Precious metals are glittering as the year concludes, with gold and silver tracking towards their most impressive annual gains in over four decades. According to Maneesh Sharma, AVP - Commodities & Currencies at Anand Rathi Shares and Stock Brokers, this stellar performance is set to continue into the new year, backed by strong fundamental drivers.
What Drove the Rally and the Recent Dip?
The journey to this peak wasn't without volatility. Earlier this week, gold prices edged higher, attempting to recover from a sharp 4.5% drop—its largest single-day fall since October. This sudden decline was triggered by a move from the Chicago Mercantile Exchange (CME) Group, which increased margin requirements for gold and silver futures contracts.
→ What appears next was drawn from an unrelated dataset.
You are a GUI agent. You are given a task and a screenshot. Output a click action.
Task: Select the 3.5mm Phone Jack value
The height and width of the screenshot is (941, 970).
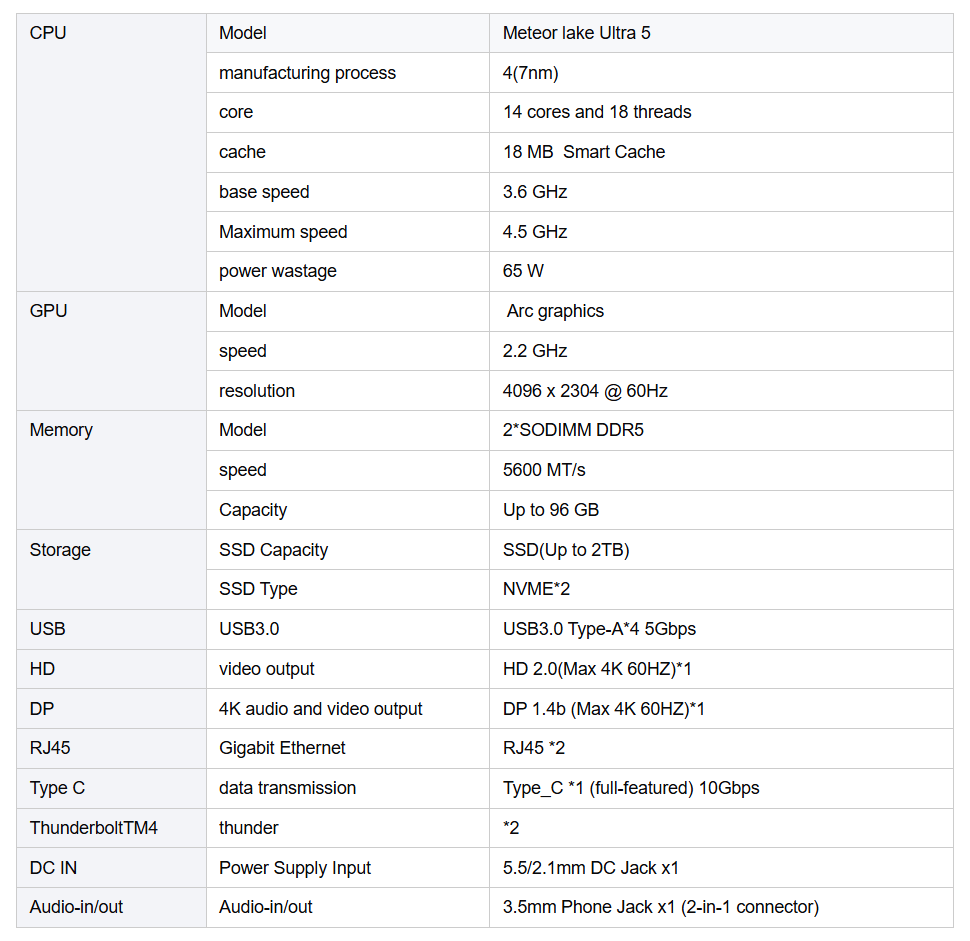[x=660, y=907]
This technical adjustment prompted widespread profit-taking and portfolio rebalancing among traders. Silver felt an even sharper sting, losing nearly 9% in a single session on Monday. However, Sharma emphasizes that this pullback is a temporary correction within a much larger bullish trend.
The foundational rally throughout 2026 has been fueled by a potent mix of safe-haven demand. Uncertainties surrounding US trade tariffs, coupled with heightened geopolitical tensions in the Middle East and key Asian regions, drove significant flows into gold, especially in the first half of the year.
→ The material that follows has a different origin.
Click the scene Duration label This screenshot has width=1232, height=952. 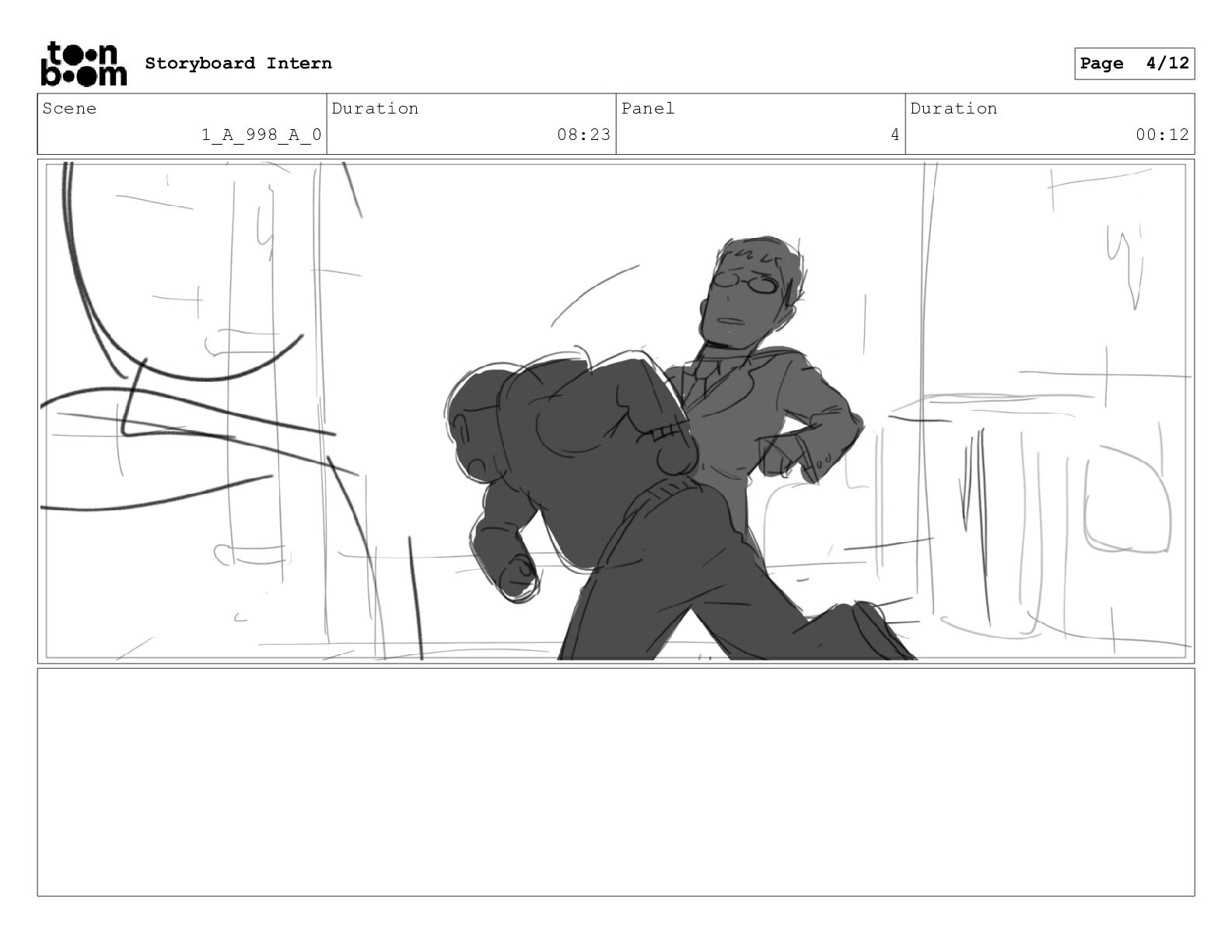coord(375,109)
Silver's Unique Supply Squeeze and China Factor
Silver's story has an added layer of complexity tied to physical supply. The metal's latest upward move this month comes just two months after the London market endured a severe squeeze. Critical inventory levels were eroded by strong flows into Exchange-Traded Funds (ETFs) and robust exports to India.
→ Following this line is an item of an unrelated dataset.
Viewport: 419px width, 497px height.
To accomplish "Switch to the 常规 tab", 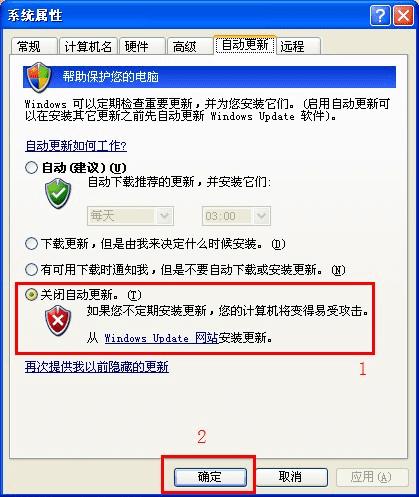I will tap(34, 46).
While London's vaults have seen some replenishment since, a substantial portion of the world's available silver remains in New York. Traders there are awaiting the outcome of a US probe that could lead to new tariffs or trade restrictions.
Adding more fuel to the bullish sentiment is a major policy shift from China. The announcement of export curbs on processed silver, effective from the start of January, is estimated to anchor an incremental loss of 400–500 tonnes next year. This is set to widen the existing supply deficit.
The global silver market is already projected to witness its fifth consecutive year of supply deficit in 2026, with the current shortfall equivalent to roughly 8-10% of annual consumption. The Chinese export restrictions could increase this deficit by about 1-1.2%.
Short-Term and Weekly Outlook for Investors
Maneesh Sharma provides a clear outlook for traders and investors navigating the precious metals space as the year turns.
Short-term View: Gold and silver may trade steadily with limited downside at the start of the new year, as strong fundamentals continue to underpin market sentiment.
Weekly View:
- Spot Gold: Positive Bias.
- Silver: Buy on Dips. Prices are likely to regain momentum and retest the level of $80 per ounce in the spot market in the coming weeks.
Sharma notes that the upcoming holiday-shortened week may see lower trading volumes, with few major macroeconomic cues except for the FOMC meeting minutes. Consequently, volatility could rise at the start of next year. The prudent strategy, according to the expert, is to continue buying on every dip for a favourable investment in precious metals heading into 2026.
(Disclaimer: Recommendations and views on the stock market, other asset classes or personal finance management tips given by experts are their own. These opinions do not represent the views of The Times of India)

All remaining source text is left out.